In testimony to a U.S. congressional subcommittee examining fraud and cybercrime, the chair of NASAA’s cybersecurity committee, Amanda Senn, chief deputy director of the Alabama Securities Commission, said that regulators are actively rooting out and shutting down frauds related to the pandemic.
Many of these schemes are targeting vulnerable senior investors, Senn noted.
“The pandemic coupled with dramatic volatility in the markets has brought loneliness due to social isolation and concerns for financial security,” Senn testified.
“This is likely the reason that my colleagues and I have seen a significant uptick in the number of financial exploitation cases over the past two months,” she said.
In her testimony, Senn detailed the efforts of state and provincial regulators to gather intelligence and conduct online investigations, including their ongoing international enforcement initiative (NASAA’s Covid-19 Enforcement Task Force) to crack down on fraudsters seeking to profit from the pandemic.
“We believe the task force’s efforts have prevented and will continue to prevent many from being victimized and from becoming another restitution statistic in our respective agencies,” Senn said.
Senn also called on Congress to pursue legislative efforts to help protect seniors against fraud, including an initiative to establish a fund at the U.S. Securities and Exchange Commission (SEC) to provide restitution to investors who lose money to pandemic-related fraud.
“Amid the Covid-19 pandemic, Congress should assist state regulators in securing resources to combat financial exploitation against those most vulnerable in this crisis,” Senn said.
Separately, NASAA reported that its Covid-19 task force has uncovered 91 investment schemes that are “potentially fraudulent.” There are 54 active ongoing investigations.

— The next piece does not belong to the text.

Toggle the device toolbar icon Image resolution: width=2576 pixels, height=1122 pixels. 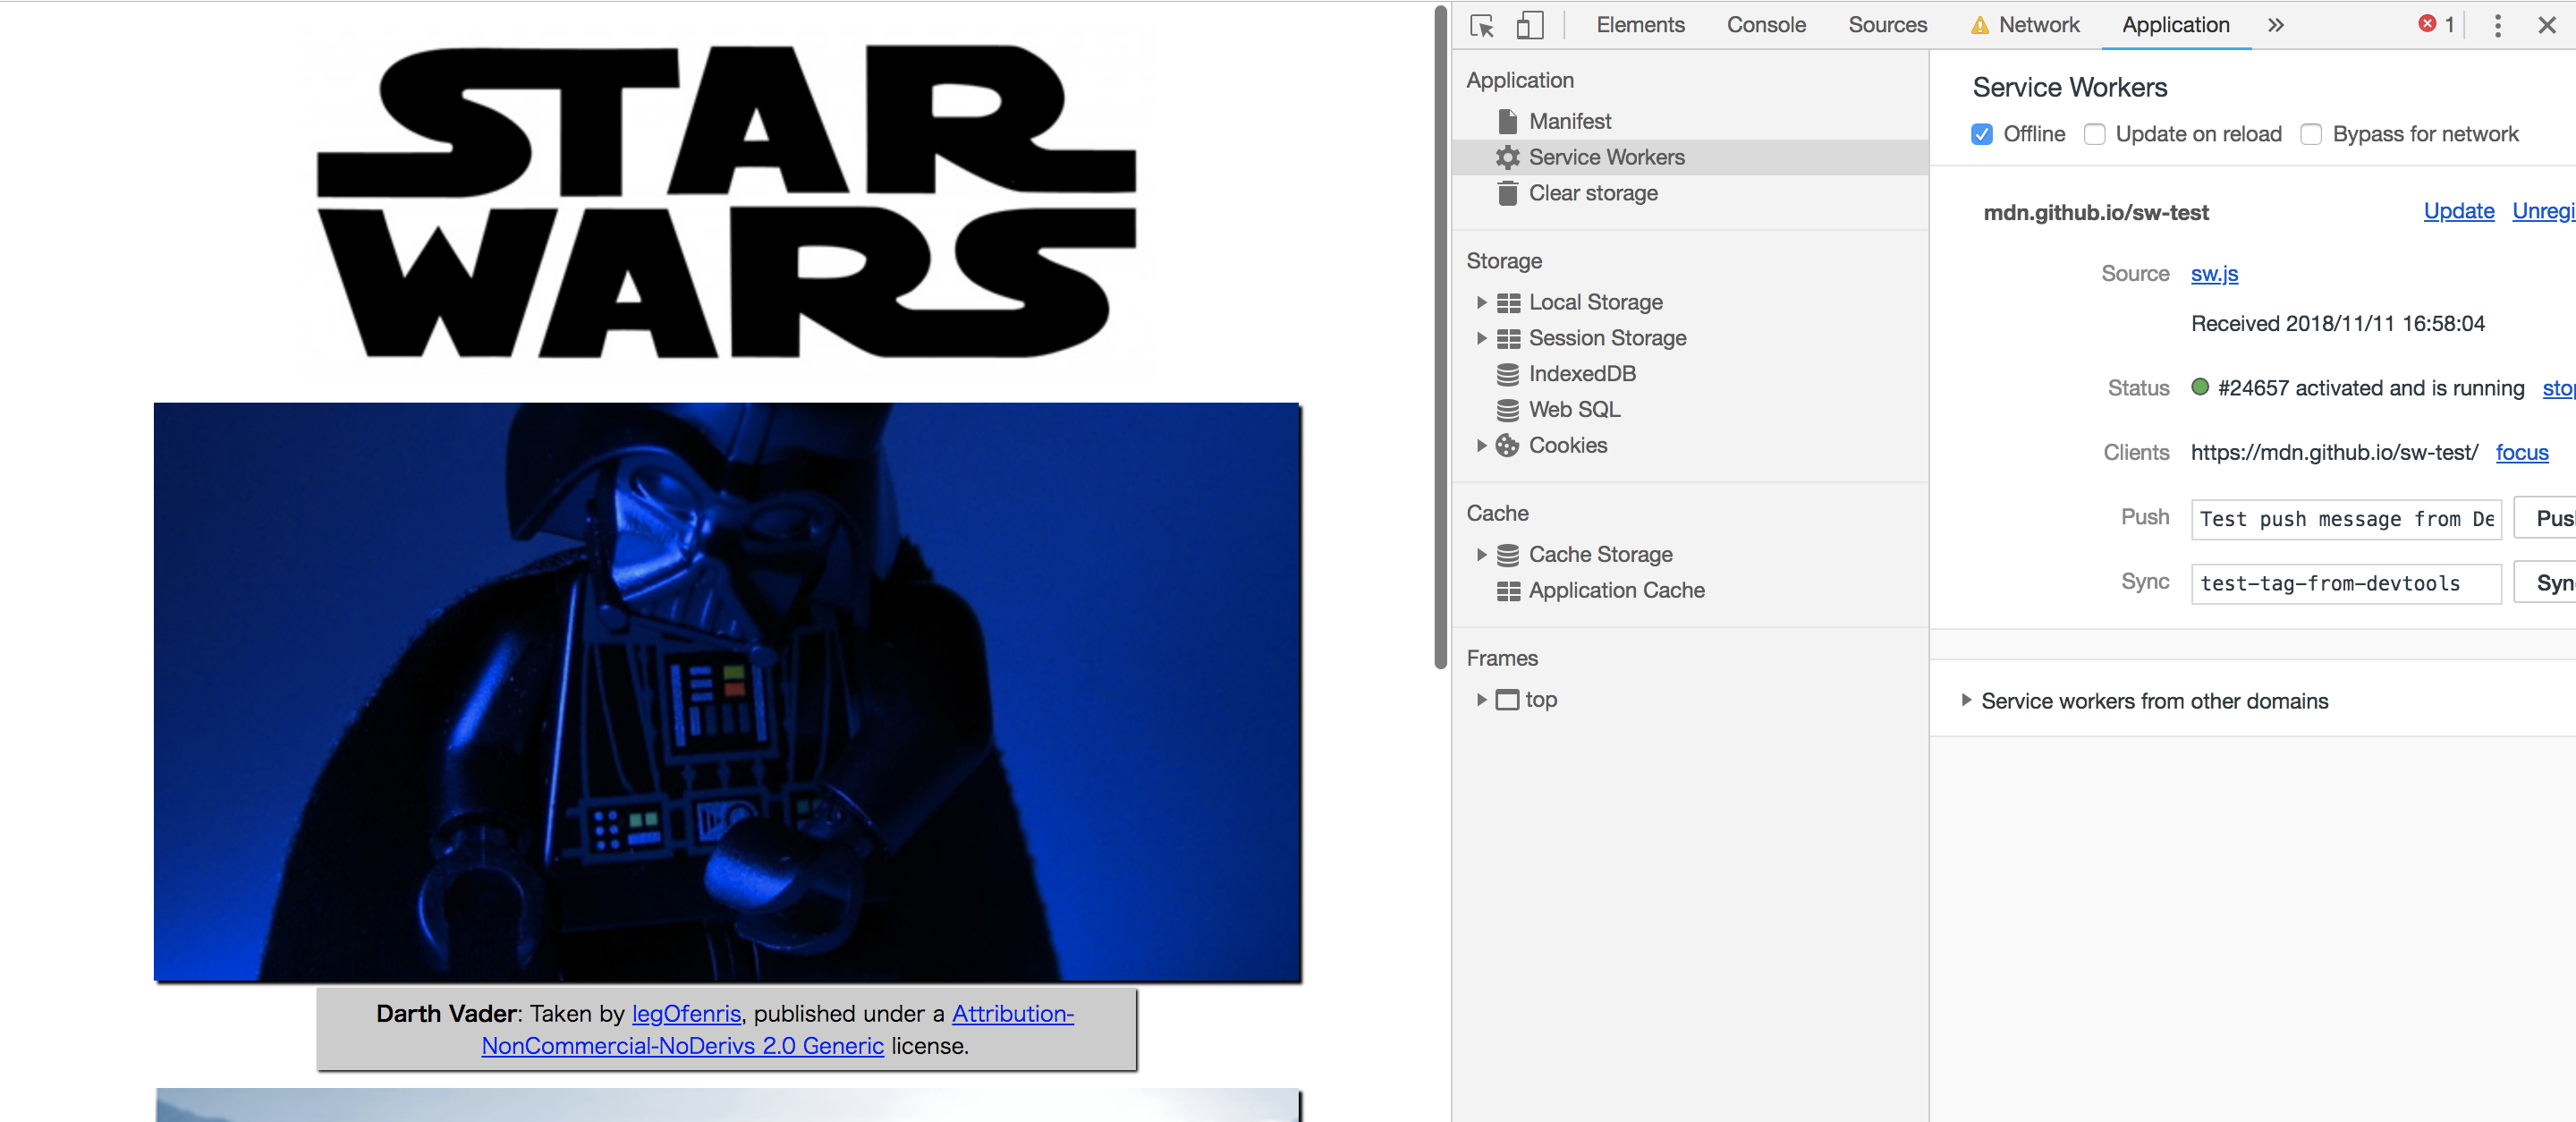pos(1529,25)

Task force investigators have uncovered a variety of schemes, many involving cryptocurrencies or private market offerings, said Joe Rotunda, director of enforcement for the Texas State Securities Board and vice chair of NASAA’s enforcement section.
“Based on the pitches investigators have seen, suspects appear to be targeting seniors and individuals with portfolios that are losing or have lost value due to current economic conditions,” Rotunda said.
Regulators are using online investigative techniques to identify websites and social media posts that may be offering or promoting fraudulent offerings, investment frauds and unregistered regulated activities, NASAA said.
“By deploying various open source intelligence technologies, electronic collaboration tools as well as novel web crawling and scraping approaches, we have been able to provide intelligence and resources to investigators to help them conduct online investigations, as well as share and aggregate information about this international enforcement initiative,” said Jake van der Laan, director of information technology and regulatory informatics at the New Brunswick Financial & Consumer Services Commission, and chair of NASAA’s enforcement technology project group.
Members of the task force have produced 15 cease and desist orders, eight caution letters and have made 26 referrals to other agencies, NASAA said.